### Stated goal:
Format every line of the records below as a numbered list, dropping any blank lines. Leave the pictures out of your answer.
== Dataset rows ==
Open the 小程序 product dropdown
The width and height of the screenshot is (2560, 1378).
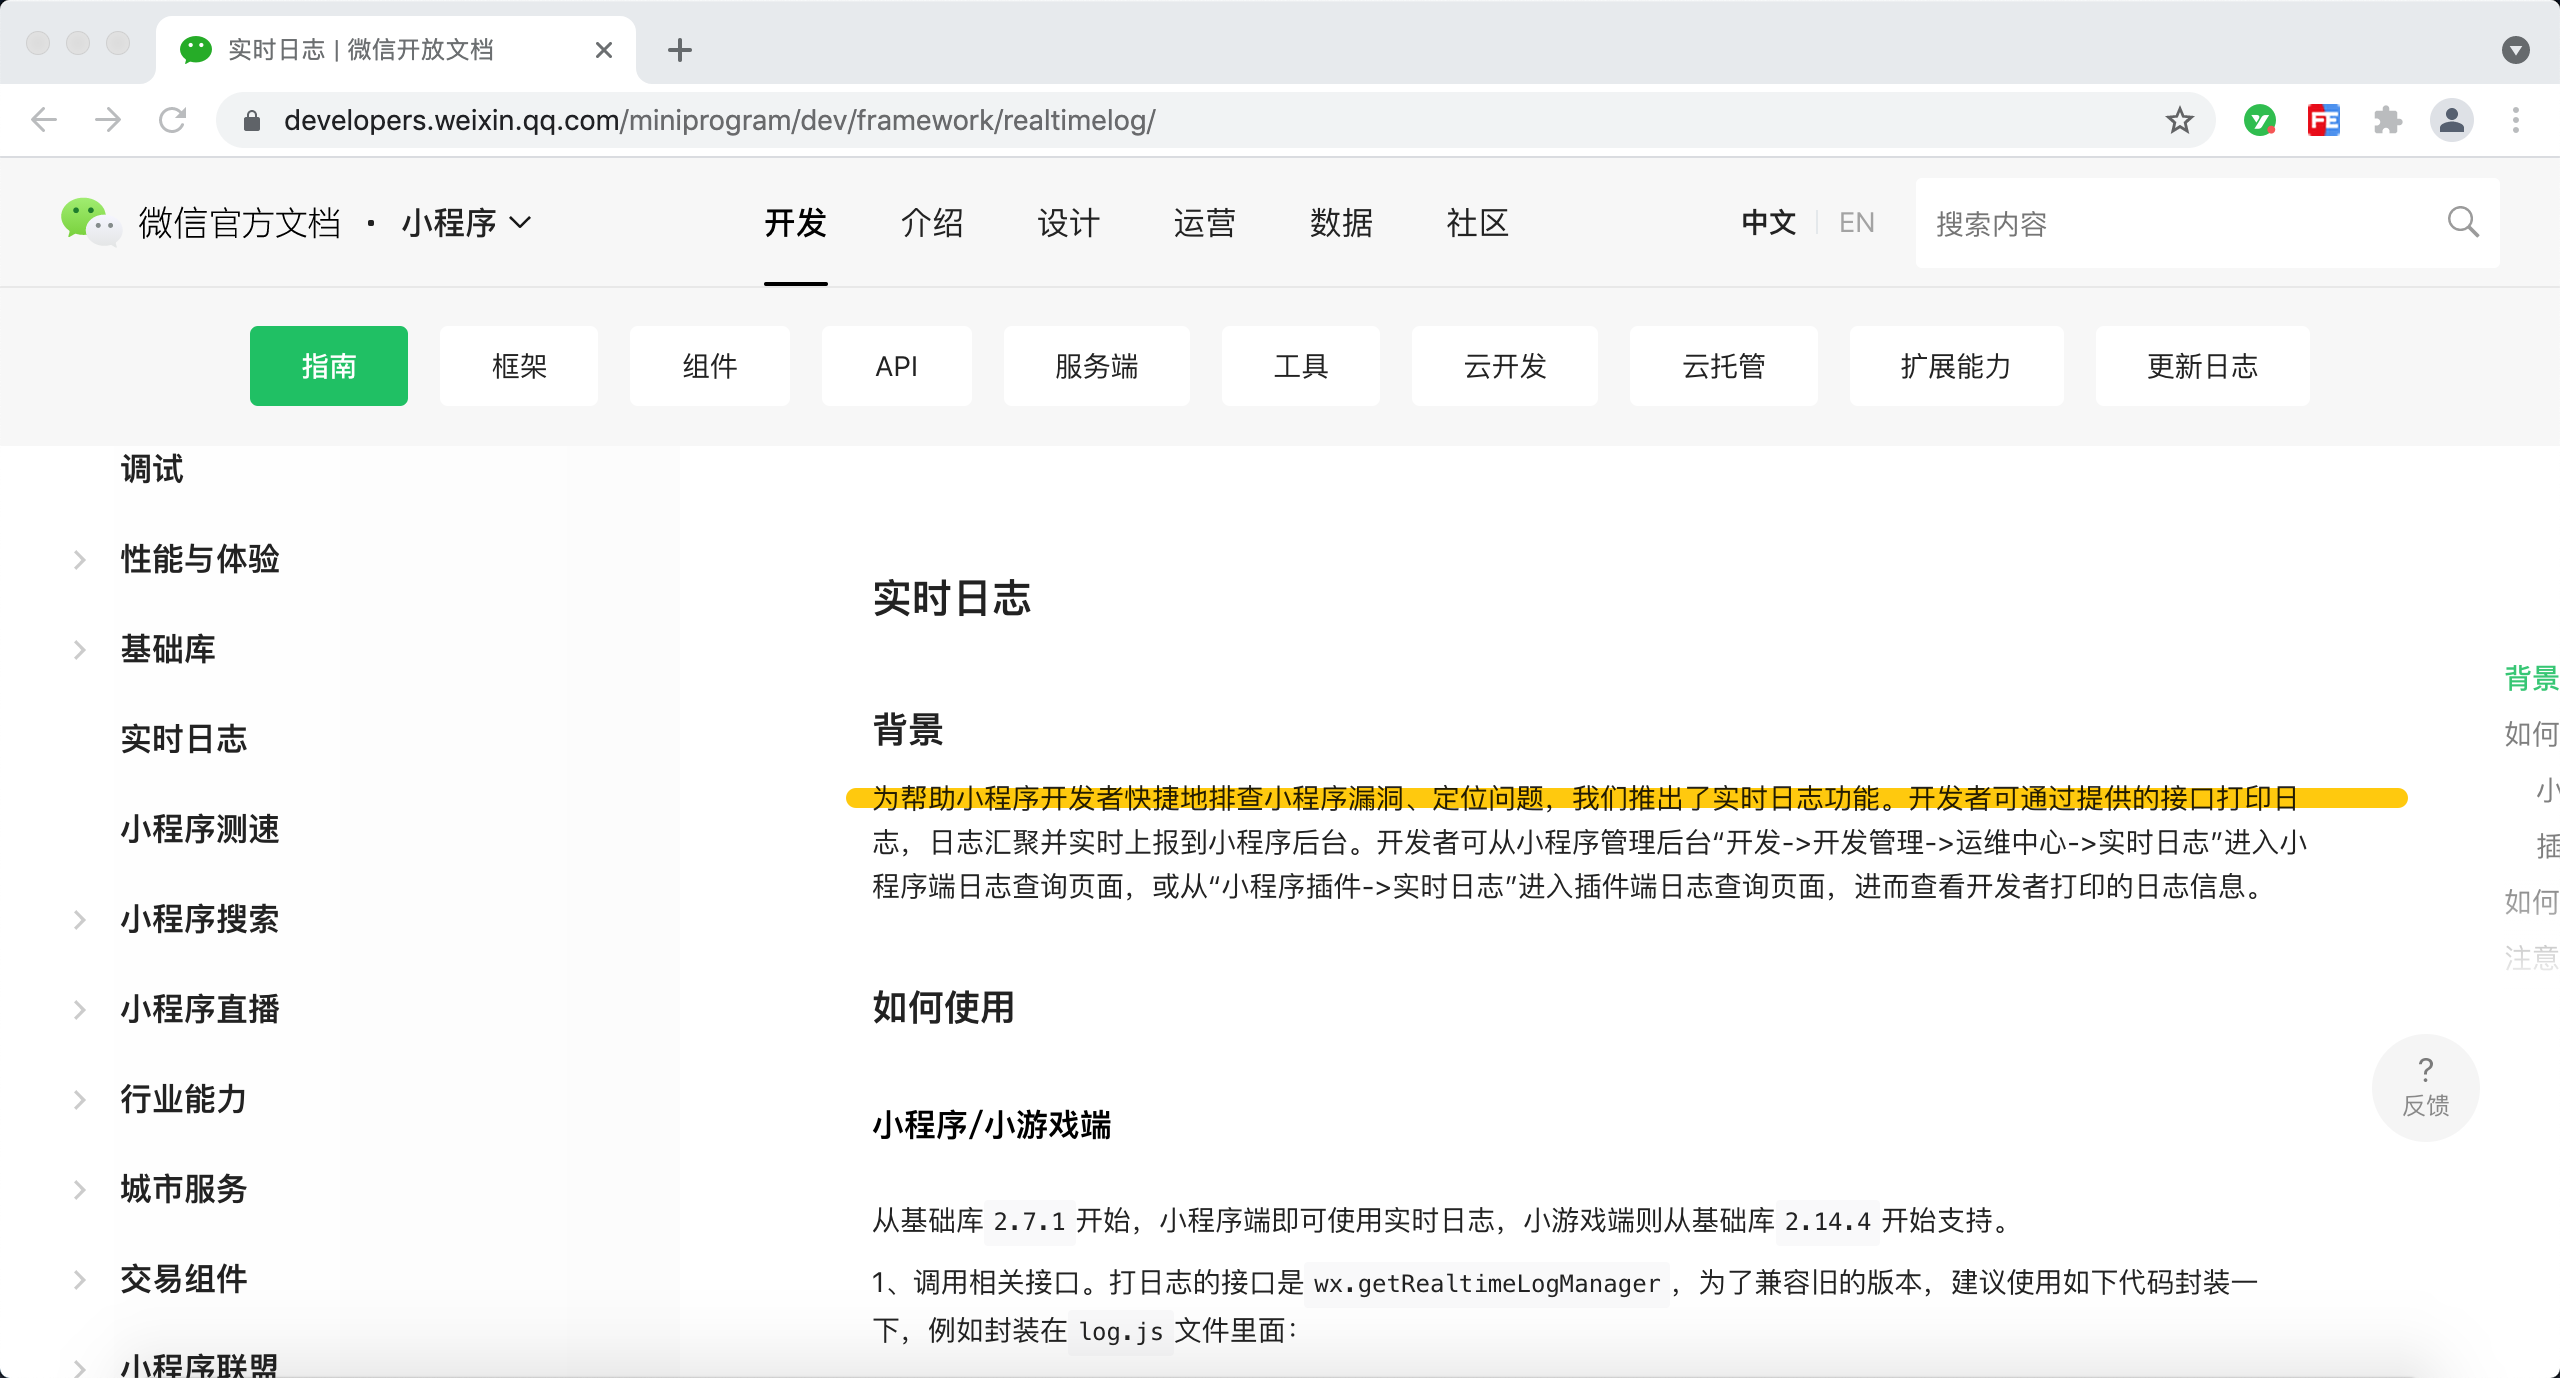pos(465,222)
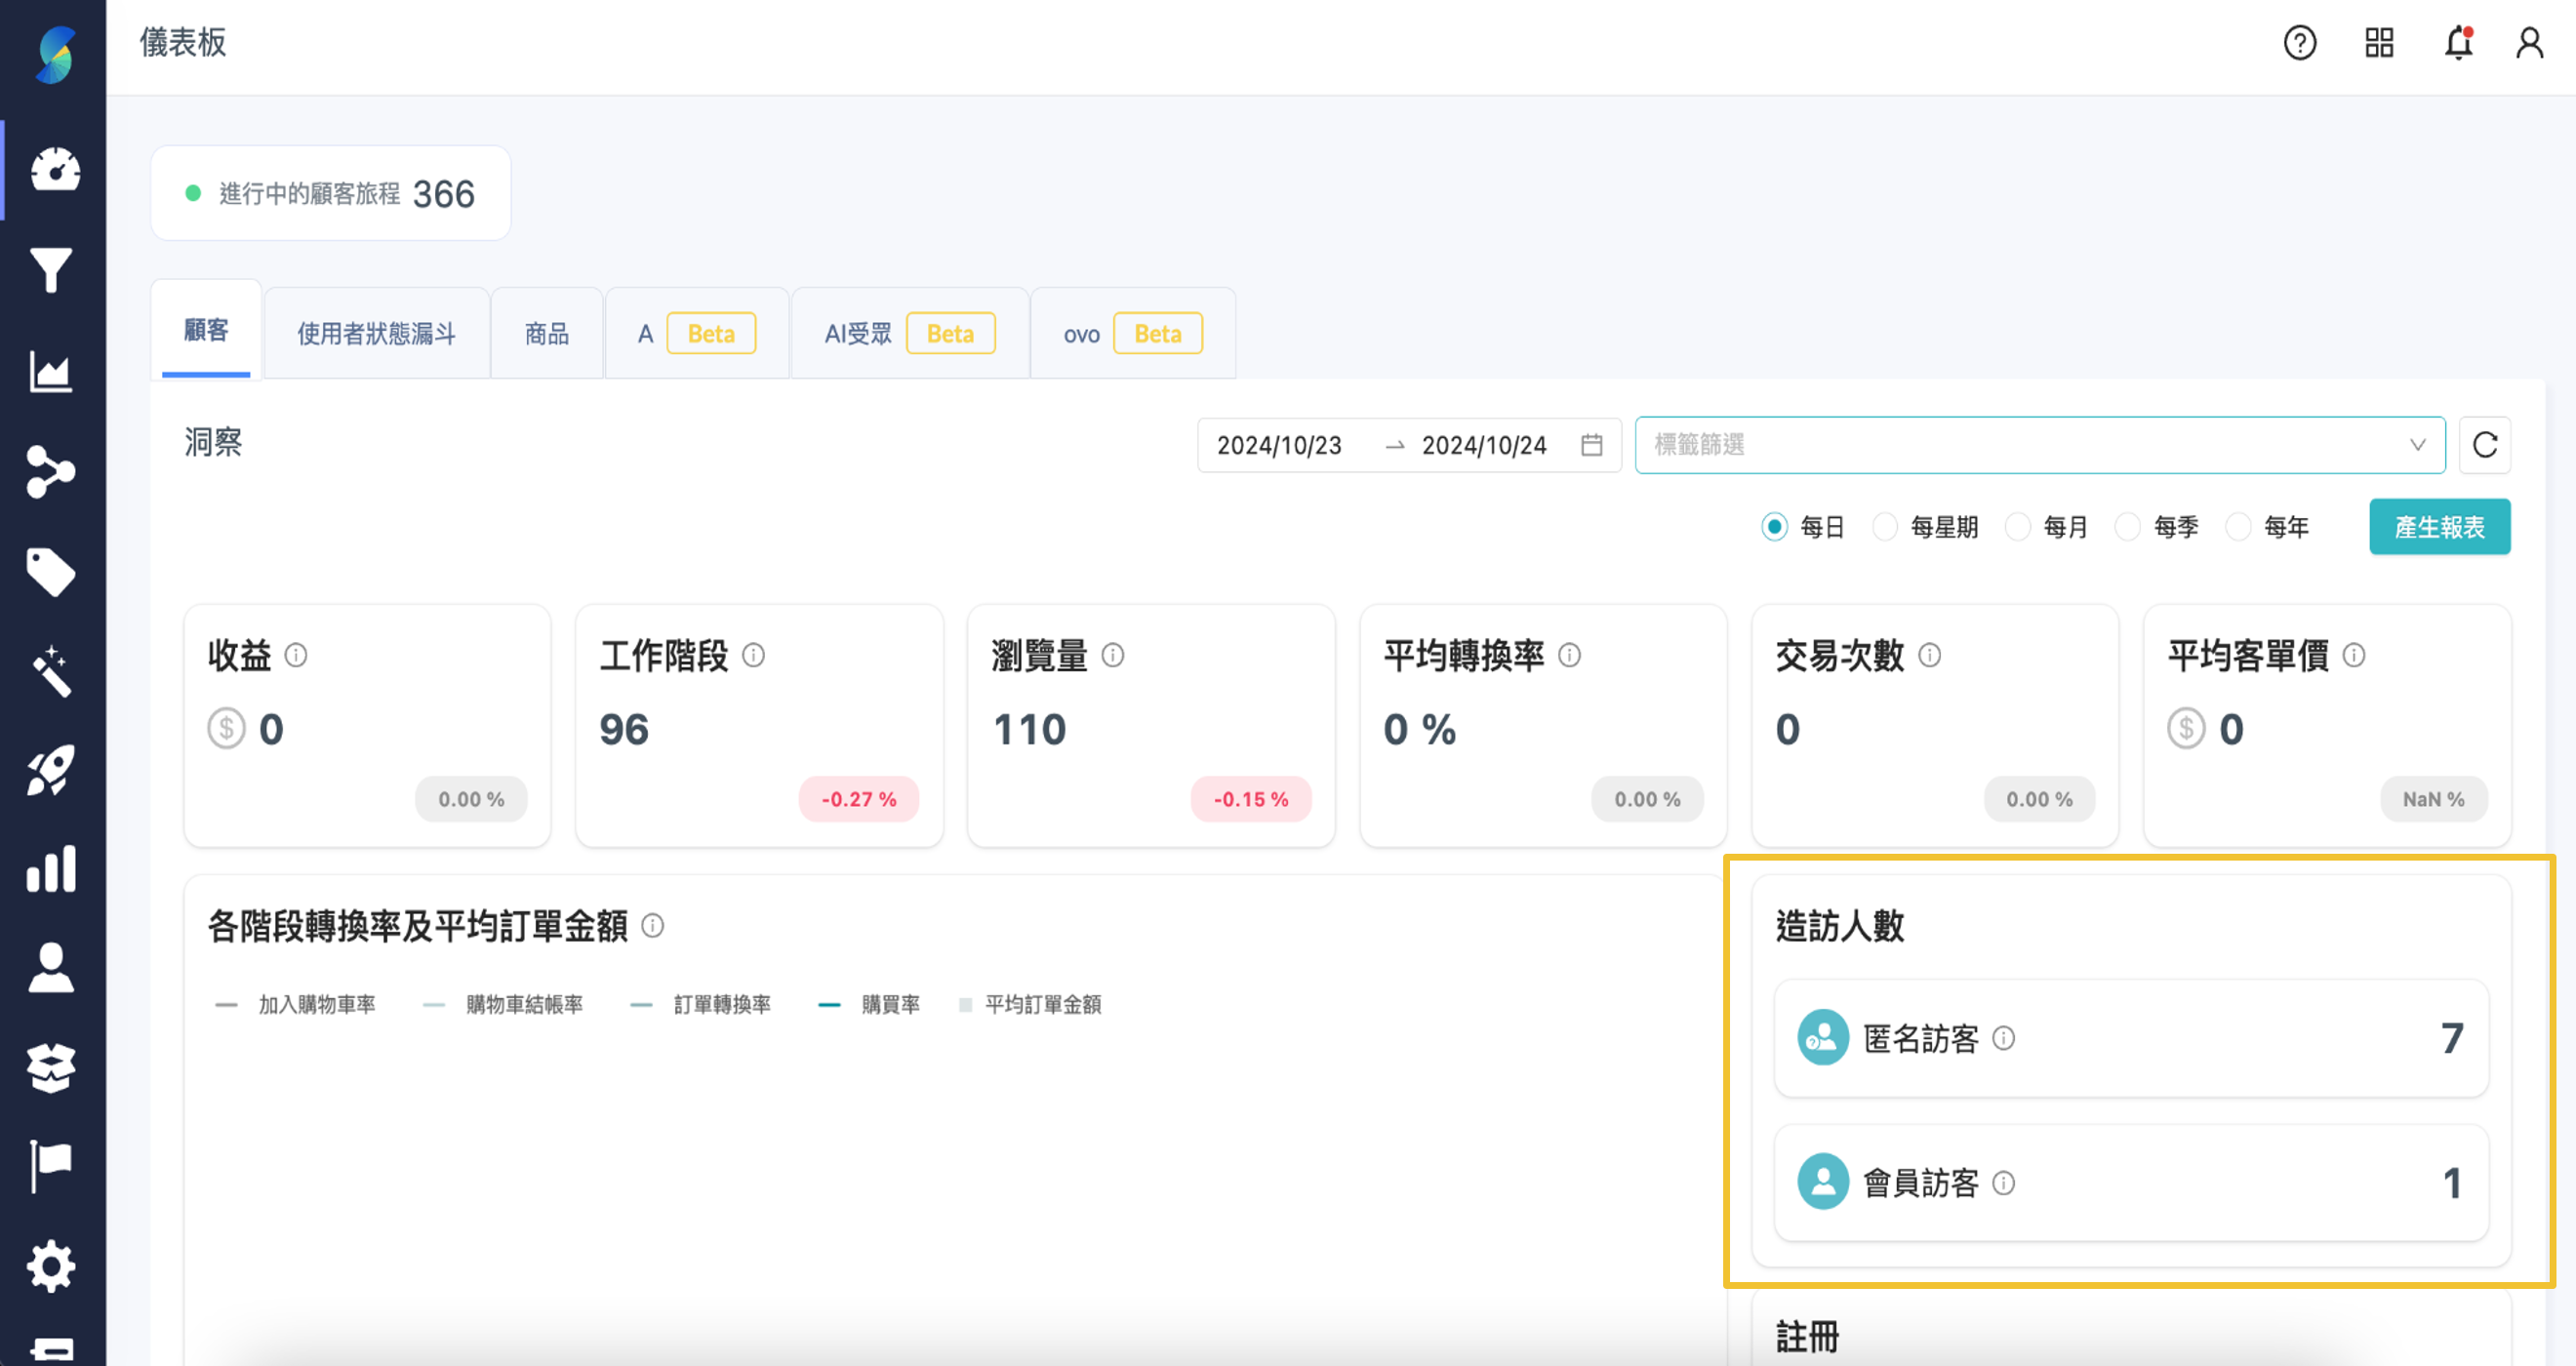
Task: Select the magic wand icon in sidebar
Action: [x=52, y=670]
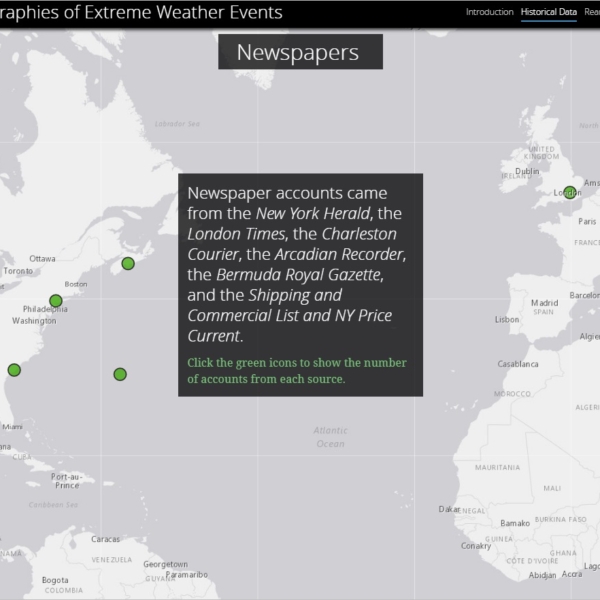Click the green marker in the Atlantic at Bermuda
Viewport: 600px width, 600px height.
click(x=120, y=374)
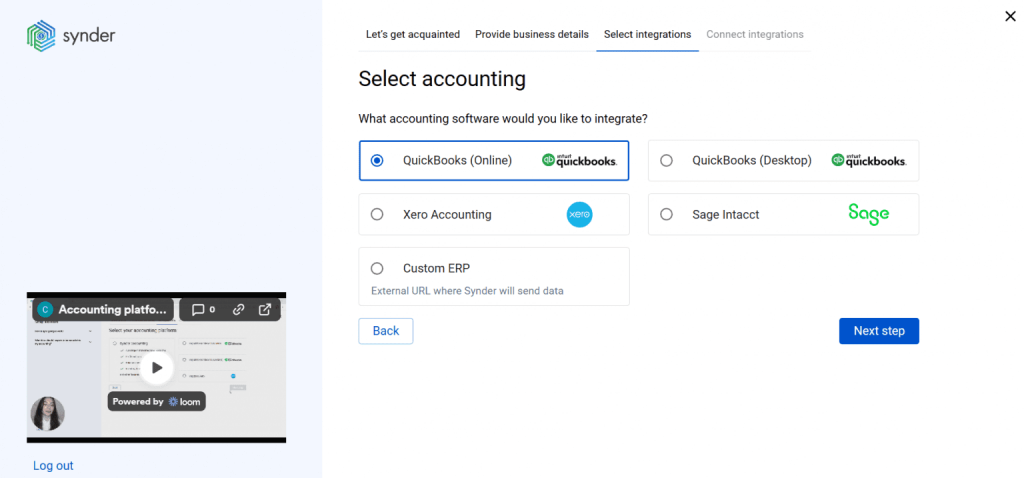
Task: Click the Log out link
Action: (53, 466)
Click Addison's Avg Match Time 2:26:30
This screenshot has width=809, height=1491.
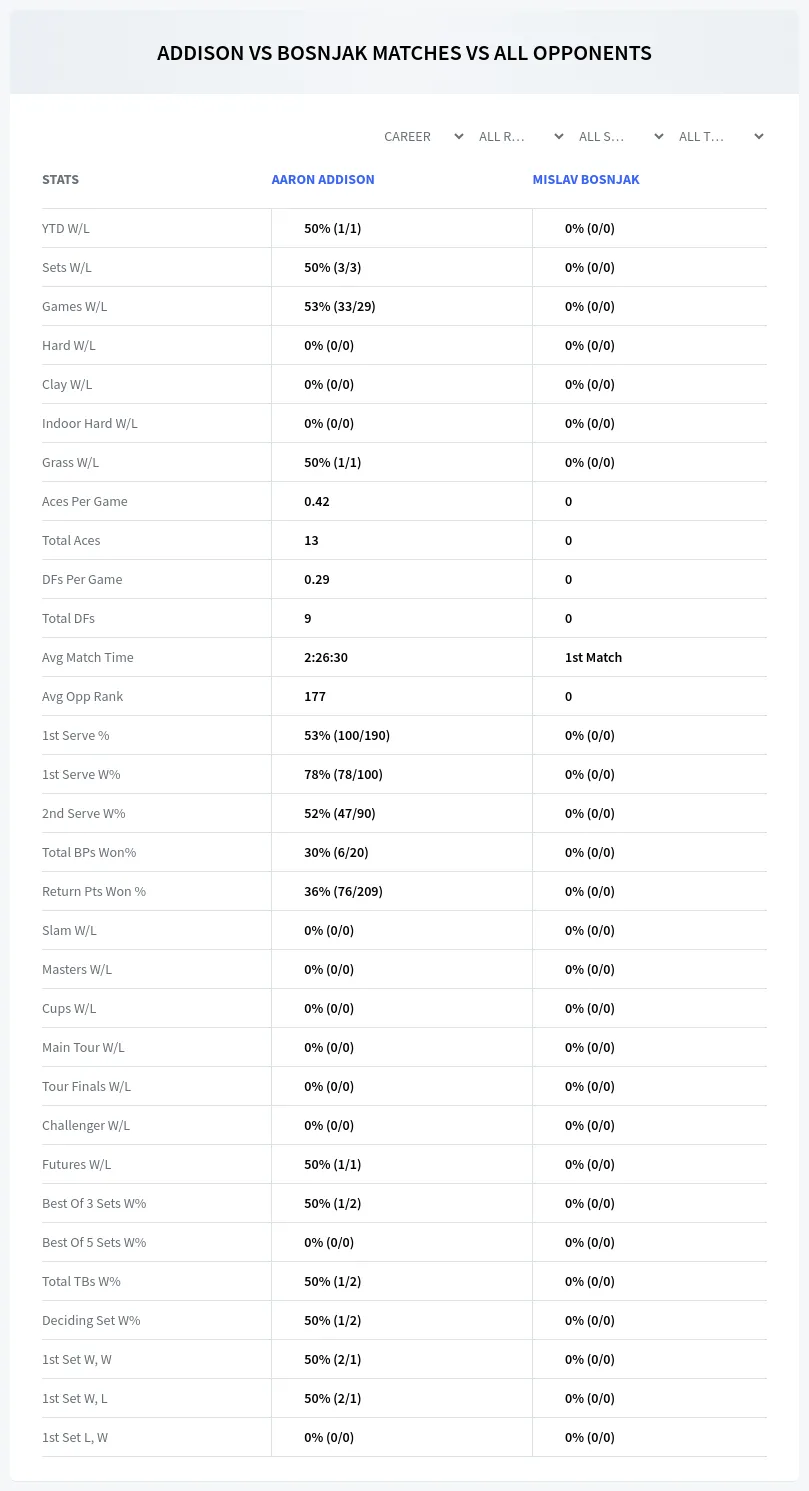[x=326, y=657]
===
### Written response:
1. Open the 小程序 product dropdown
2. The width and height of the screenshot is (2560, 1378).
3. pos(465,222)
4. Task: Select the magic wand icon in sidebar
5. Action: [x=52, y=670]
6. Click the green marker in the Atlantic at Bermuda
7. Viewport: 600px width, 600px height.
8. click(x=120, y=374)
9. Task: Click the Log out link
10. Action: (53, 466)
11. Click Addison's Avg Match Time 2:26:30
12. This screenshot has width=809, height=1491.
13. [x=326, y=657]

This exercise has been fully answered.